Use rm -rf. If you are scared of mistakes, type echo rm -rf nameofdirectory, check it, go back, delete the echo and press enter.

biribiri11@lemmy.ml on 14 Jun 23:36 next collapse

If you’re nervous about rm, there’s many alternatives that work by moving a file to your recycling bin instead of deleting it outright. I think the current fun one is trash-rs, but some distros package trash-cli.

flux@lemmy.ml on 14 Jun 23:52 next collapse

You should have backups. Preferably also snapshots. Then rm will feel less scary.

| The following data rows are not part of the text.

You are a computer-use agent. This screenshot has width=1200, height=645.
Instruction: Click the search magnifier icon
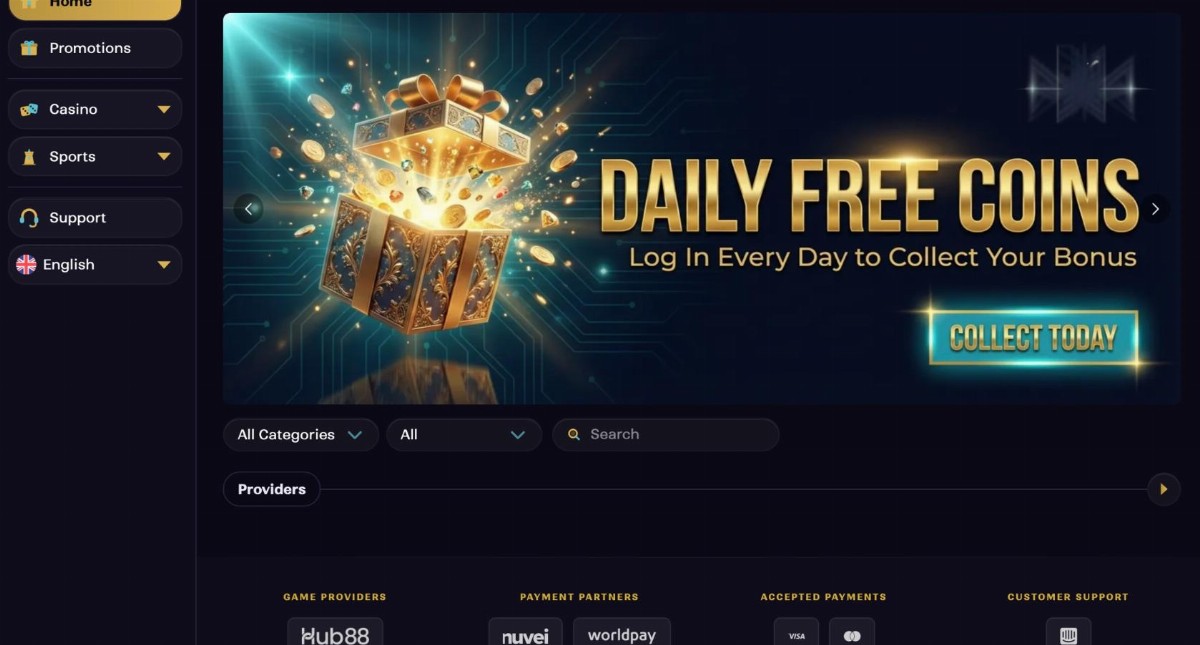pyautogui.click(x=574, y=435)
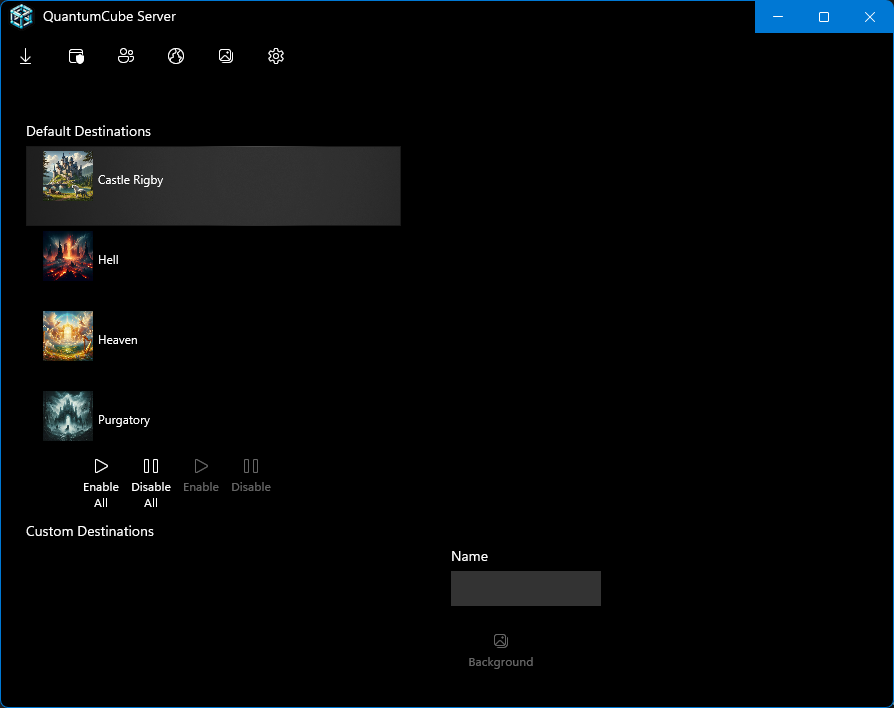This screenshot has width=894, height=708.
Task: Choose the Heaven destination entry
Action: [x=117, y=340]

krnl386@lemmy.ca on 14 Jun 23:58 next collapse

If you’re that worried, why not run chmod -R u+w .git inside the project dir to “un write-protect” the files, then just ascend to the directory containing the project dir (cd …) and use rm -r without -f?

The force flag (-f) is the scary one, I presume?

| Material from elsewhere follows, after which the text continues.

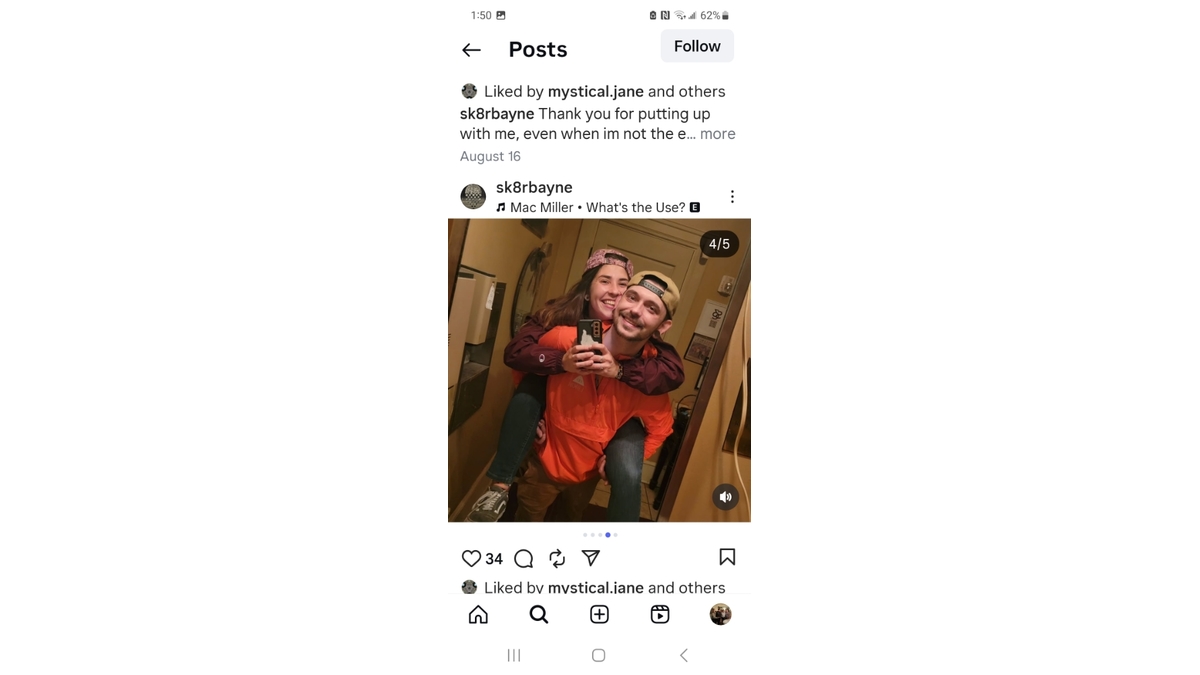Open the Search tab in bottom navigation

[x=539, y=614]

mactan@lemmy.ml on 15 Jun 03:57 next collapse

its a bit verbose but my preference is rm -r --interactive=never directoryname

i really try to avoid rf for myself

[deleted] on 15 Jun 04:15 next collapse

.

iopq@lemmy.world on 15 Jun 09:44 collapse

Ah, yes, run a bash file executing rm -rf $1

What could go wrong?

nigh7y@lemmy.ml on 15 Jun 15:06 collapse

Sure. Solution removed.

BaumGeist@lemmy.ml on 15 Jun 04:59 next collapse

chmod -R 777 my_project_managed_by_git && rm -r my_project_managed_by_git

qaz@lemmy.world on 15 Jun 10:43 next collapse

You can use ls <PATH> first to check you are deleting the right files. I do this and I’ve never accidentally deleted the wrong files (using rm).

Pika@sh.itjust.works on 15 Jun 19:32 next collapse

honestly I don’t think there is a better way, like others have said you can use a trash program or you can chmod the git directory before deleting but, I would recommend against the comments saying alias the command, that can lead to even bigger problems if you typo thr alias or mess up in the script. rf can’t break anything unless you say the wrong directory which would be the same with aliases anyway,

My recommendation out of them all would be using a trash program to move it to the trash that way if you do screw up the location you have a way to restore it otherwise you could make a script to list the files affected using ls and then prompt a yes/no prompt using read before doing the rm script, but that’s something you definitely want to test in a sandbox or user restricted environment if you’re not used to scripting in case something breaks

ssm@lemmy.sdf.org on 15 Jun 20:01 collapse

use relative paths (cd into the directory below your repository) and use tab completion, and you won’t have problems.